* **WHAT YOU SHOULD DO**: Put the lines of the rows below, from the line that contains "54) label: FIESTAS" through the line that contains "247) label: Next", into a JSON list of strings with one string per line, leaving out any blank lines.

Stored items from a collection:

## start

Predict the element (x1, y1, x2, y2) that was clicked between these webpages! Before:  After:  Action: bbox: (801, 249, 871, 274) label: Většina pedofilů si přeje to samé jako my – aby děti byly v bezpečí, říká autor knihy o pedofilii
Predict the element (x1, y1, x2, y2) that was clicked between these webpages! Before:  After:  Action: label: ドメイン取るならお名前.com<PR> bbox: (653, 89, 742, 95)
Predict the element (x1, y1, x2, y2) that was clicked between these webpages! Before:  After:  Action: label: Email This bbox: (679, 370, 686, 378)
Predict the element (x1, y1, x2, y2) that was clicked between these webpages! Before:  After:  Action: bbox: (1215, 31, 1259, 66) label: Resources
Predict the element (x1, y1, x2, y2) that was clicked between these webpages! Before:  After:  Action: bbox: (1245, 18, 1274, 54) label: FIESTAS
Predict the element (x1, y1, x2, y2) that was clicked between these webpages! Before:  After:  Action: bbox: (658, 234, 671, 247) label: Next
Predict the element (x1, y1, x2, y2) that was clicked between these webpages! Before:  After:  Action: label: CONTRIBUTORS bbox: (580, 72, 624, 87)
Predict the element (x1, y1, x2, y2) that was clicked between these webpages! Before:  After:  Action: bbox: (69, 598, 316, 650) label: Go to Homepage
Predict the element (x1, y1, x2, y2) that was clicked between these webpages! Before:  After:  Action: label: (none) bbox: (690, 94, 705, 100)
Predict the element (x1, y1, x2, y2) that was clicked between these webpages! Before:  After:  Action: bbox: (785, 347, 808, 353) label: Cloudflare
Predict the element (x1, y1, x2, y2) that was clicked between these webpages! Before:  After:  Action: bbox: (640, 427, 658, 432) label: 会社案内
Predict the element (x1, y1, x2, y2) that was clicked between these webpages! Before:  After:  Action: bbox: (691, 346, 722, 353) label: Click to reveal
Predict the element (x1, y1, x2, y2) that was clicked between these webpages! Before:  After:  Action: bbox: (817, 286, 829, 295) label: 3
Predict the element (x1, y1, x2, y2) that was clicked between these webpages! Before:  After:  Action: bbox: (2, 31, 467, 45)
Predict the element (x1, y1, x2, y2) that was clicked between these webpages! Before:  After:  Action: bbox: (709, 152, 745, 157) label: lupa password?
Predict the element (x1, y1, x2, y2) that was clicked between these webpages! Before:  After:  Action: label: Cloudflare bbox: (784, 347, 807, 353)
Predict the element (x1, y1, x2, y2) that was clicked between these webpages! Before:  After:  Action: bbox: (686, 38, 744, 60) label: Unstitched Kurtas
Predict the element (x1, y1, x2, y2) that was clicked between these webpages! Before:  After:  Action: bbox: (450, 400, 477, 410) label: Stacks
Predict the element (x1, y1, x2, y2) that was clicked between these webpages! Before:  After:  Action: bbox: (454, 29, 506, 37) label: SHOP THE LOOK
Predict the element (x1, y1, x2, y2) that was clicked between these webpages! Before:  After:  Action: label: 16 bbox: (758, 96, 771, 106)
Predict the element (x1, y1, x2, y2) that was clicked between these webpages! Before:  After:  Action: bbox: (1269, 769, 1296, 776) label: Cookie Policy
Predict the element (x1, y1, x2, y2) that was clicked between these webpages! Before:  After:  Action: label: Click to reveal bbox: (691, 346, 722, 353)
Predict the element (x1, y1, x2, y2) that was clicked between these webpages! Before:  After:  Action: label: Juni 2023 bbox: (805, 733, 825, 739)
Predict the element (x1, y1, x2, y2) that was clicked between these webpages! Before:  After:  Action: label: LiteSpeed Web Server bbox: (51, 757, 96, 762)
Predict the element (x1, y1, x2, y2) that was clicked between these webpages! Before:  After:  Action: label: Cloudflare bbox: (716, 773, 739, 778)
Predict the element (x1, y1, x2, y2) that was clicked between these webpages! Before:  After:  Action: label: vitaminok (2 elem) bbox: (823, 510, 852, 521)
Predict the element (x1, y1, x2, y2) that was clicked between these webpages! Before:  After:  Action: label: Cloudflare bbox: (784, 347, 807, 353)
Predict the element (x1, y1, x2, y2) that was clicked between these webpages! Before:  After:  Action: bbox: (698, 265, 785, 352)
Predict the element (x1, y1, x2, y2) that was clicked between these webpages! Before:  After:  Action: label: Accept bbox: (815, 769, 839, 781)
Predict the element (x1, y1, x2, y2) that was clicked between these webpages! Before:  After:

## end

* **TASK RESPONSE**:
[
  "Predict the element (x1, y1, x2, y2) that was clicked between these webpages! Before:  After:  Action: bbox: (1245, 18, 1274, 54) label: FIESTAS",
  "Predict the element (x1, y1, x2, y2) that was clicked between these webpages! Before:  After:  Action: bbox: (658, 234, 671, 247) label: Next"
]